▶ Dataset entries:
■ ■ ■ ■ ■ ■ ■

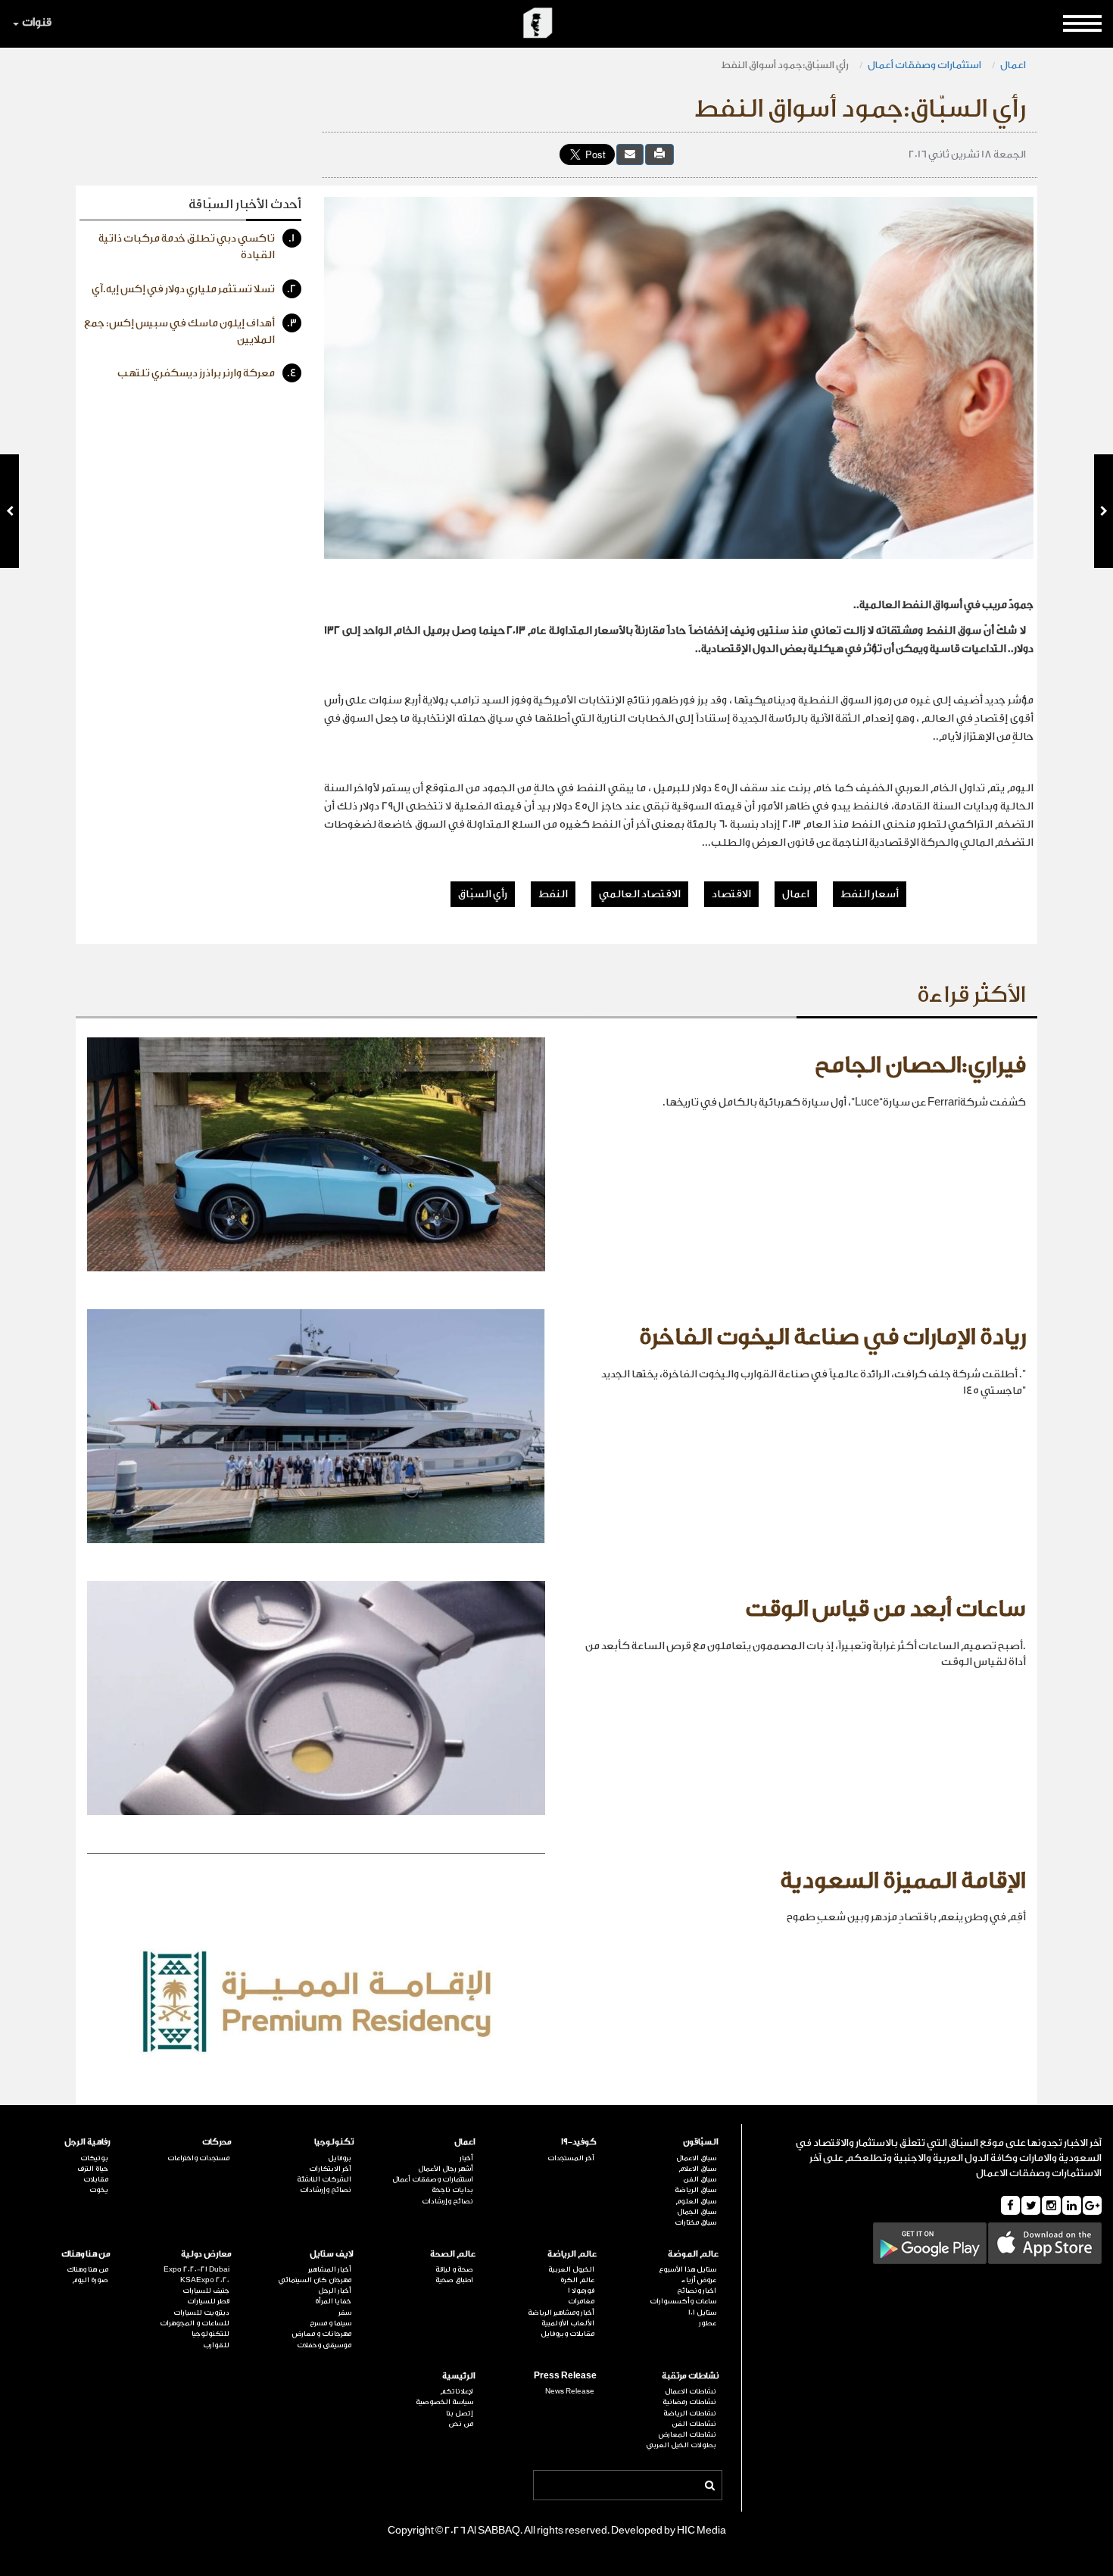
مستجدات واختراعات (198, 2158)
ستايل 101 (702, 2312)
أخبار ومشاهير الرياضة (561, 2312)
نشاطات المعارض (687, 2434)
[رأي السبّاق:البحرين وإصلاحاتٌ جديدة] (1103, 511)
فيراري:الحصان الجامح (920, 1065)
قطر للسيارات (208, 2301)
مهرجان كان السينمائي (314, 2280)
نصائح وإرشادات (447, 2201)
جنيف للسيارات (205, 2290)
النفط (553, 894)
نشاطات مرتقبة (690, 2376)
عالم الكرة (577, 2280)
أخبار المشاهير (329, 2269)
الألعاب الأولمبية (567, 2323)
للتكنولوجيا (210, 2333)
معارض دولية (206, 2254)
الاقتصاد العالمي (640, 894)
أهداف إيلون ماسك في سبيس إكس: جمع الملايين (190, 331)
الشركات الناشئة (324, 2179)
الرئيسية (458, 2376)
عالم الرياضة (572, 2254)
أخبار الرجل (334, 2290)
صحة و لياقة (454, 2269)
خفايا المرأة (333, 2301)
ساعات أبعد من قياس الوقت (885, 1609)
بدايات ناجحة (452, 2190)
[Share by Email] (630, 154)
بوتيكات (94, 2158)
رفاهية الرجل (87, 2142)
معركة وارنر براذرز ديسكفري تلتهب (207, 373)
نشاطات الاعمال (690, 2391)
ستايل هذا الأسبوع (687, 2269)
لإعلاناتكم (456, 2391)
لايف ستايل (332, 2254)
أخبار (466, 2158)
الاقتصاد (731, 894)
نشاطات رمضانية (689, 2402)
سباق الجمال (696, 2212)
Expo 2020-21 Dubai (196, 2269)
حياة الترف (92, 2168)
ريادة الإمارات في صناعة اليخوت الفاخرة (832, 1337)
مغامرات (581, 2301)
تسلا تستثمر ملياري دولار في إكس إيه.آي (194, 289)
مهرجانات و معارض (321, 2333)
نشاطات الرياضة (689, 2413)
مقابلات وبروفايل (567, 2333)
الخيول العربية (571, 2269)
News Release (569, 2391)
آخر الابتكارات (330, 2168)
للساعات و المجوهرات (194, 2323)
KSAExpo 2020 (204, 2280)
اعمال (1013, 64)
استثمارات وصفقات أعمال (924, 64)
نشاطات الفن (694, 2424)
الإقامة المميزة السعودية (903, 1881)
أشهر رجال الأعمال (445, 2168)
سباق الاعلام (697, 2168)
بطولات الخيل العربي (681, 2445)
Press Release (565, 2376)
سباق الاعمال (696, 2158)
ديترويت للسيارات (201, 2312)
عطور (707, 2323)
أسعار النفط (869, 894)
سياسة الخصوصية (444, 2402)
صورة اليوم (90, 2280)
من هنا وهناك (86, 2254)
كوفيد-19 (579, 2142)
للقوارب (216, 2345)
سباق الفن (699, 2179)
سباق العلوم (695, 2201)
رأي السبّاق (482, 894)
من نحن (460, 2424)
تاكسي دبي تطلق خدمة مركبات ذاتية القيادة (196, 246)
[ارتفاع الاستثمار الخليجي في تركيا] (9, 511)
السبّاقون (701, 2142)
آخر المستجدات (570, 2158)
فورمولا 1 (581, 2290)
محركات (217, 2142)
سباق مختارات (695, 2222)
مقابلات (95, 2179)
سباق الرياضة (695, 2190)
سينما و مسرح (330, 2323)
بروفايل (339, 2158)
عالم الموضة (693, 2254)
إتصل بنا (459, 2413)
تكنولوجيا (334, 2142)
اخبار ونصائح (696, 2290)
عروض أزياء (698, 2280)
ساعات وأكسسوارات (683, 2301)
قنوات (36, 22)
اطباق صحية (454, 2280)
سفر (344, 2312)
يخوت (98, 2190)
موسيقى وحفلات (324, 2345)
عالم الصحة (452, 2254)
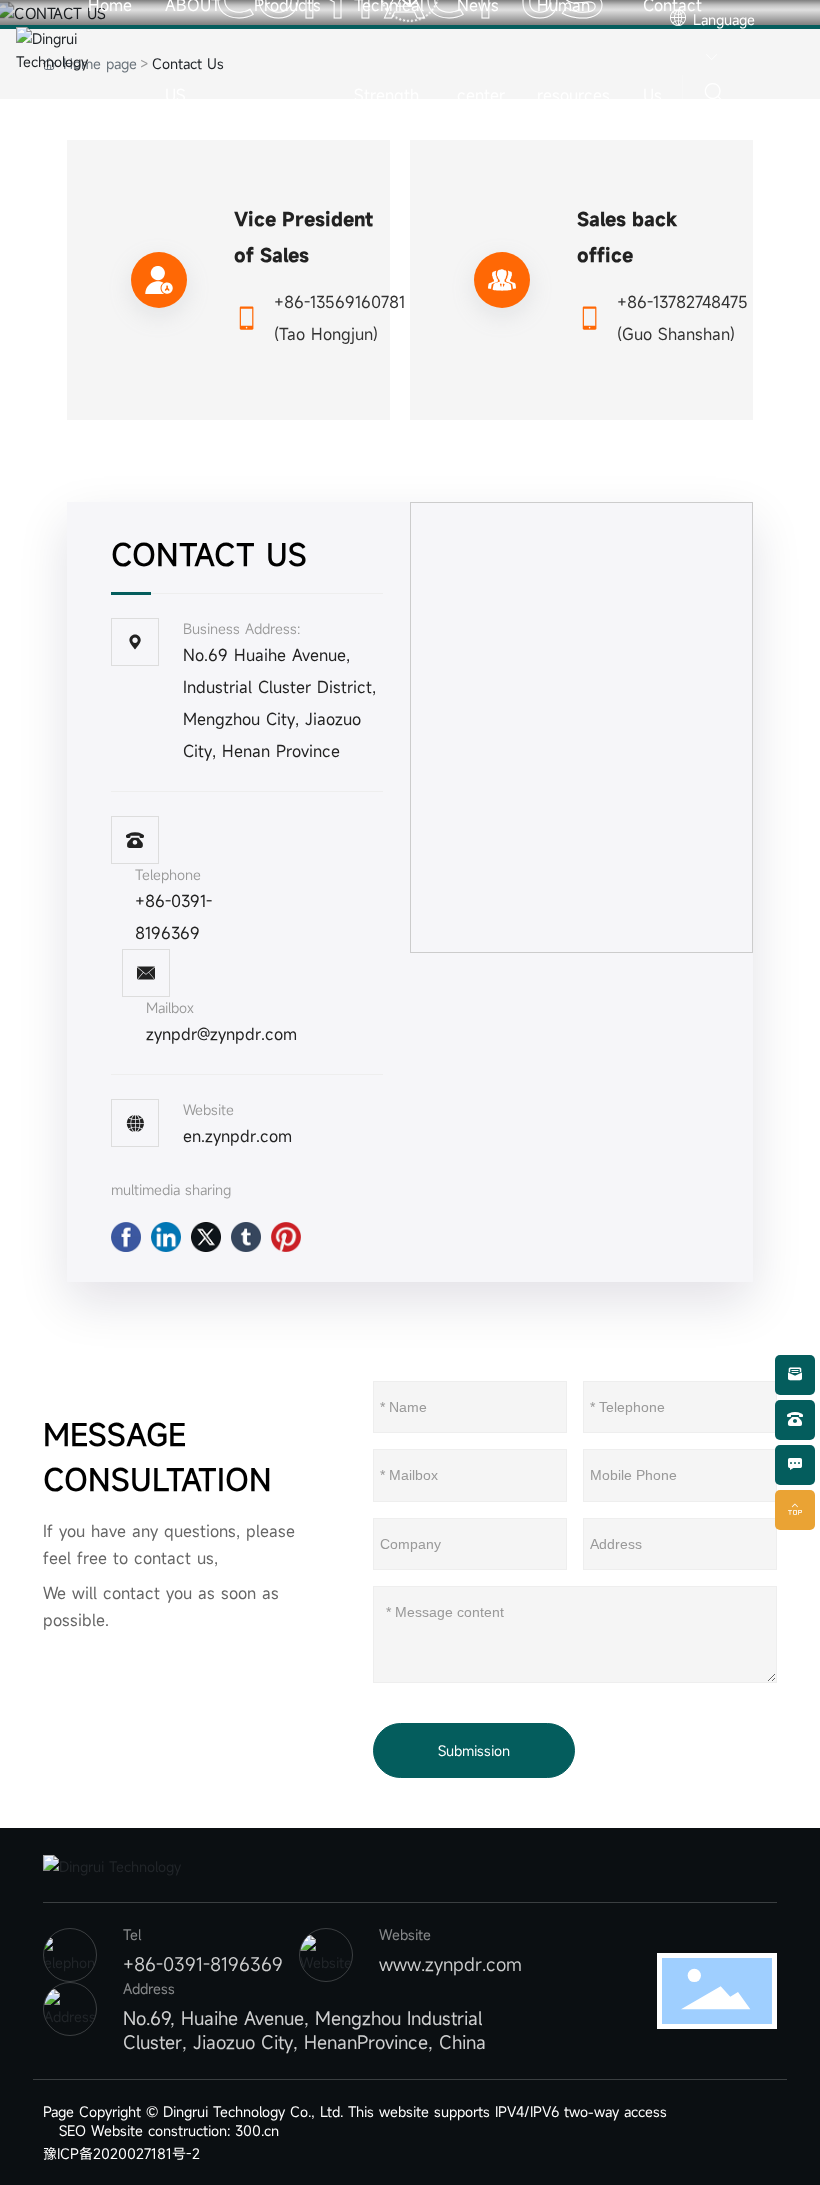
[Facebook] (126, 1237)
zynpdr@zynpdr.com (221, 1034)
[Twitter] (206, 1237)
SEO (72, 2130)
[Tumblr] (246, 1237)
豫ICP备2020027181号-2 (121, 2153)
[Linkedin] (166, 1237)
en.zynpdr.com (237, 1136)
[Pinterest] (286, 1237)
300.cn (257, 2130)
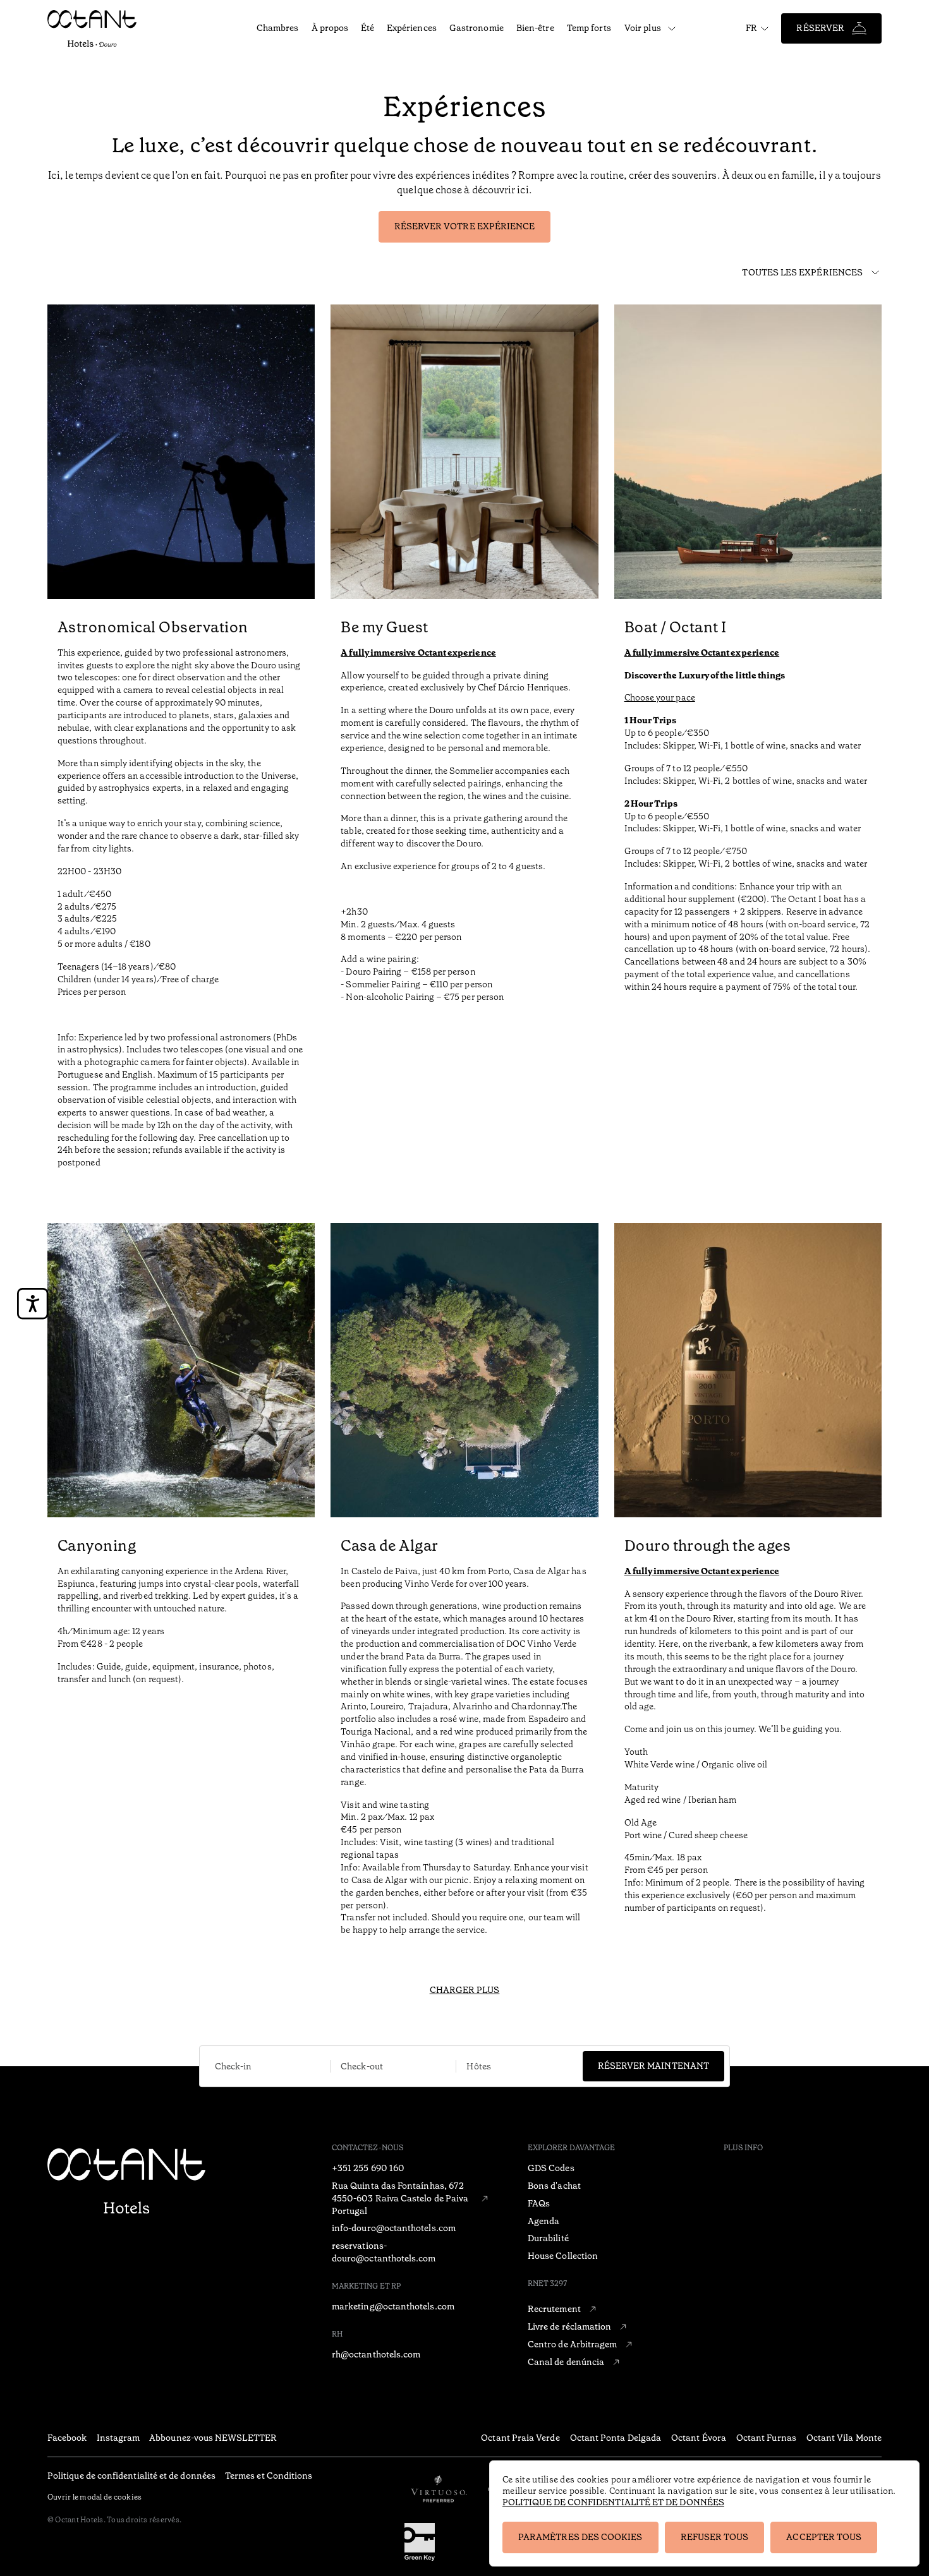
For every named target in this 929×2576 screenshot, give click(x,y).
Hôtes (478, 2067)
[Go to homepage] (99, 28)
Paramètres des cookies (580, 2537)
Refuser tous (715, 2537)
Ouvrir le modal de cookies (94, 2497)
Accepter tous (823, 2537)
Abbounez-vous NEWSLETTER (213, 2437)
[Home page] (126, 2182)
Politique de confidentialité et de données (613, 2502)
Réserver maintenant (653, 2065)
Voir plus (642, 27)
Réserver (820, 27)
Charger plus (465, 1989)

■ ■ ■ ■ ■ ■ ■

Reproduce each line of the entries in which the word "cookies" is found.

▶ REPLY:
Paramètres des cookies (580, 2537)
Ouvrir le modal de cookies (94, 2497)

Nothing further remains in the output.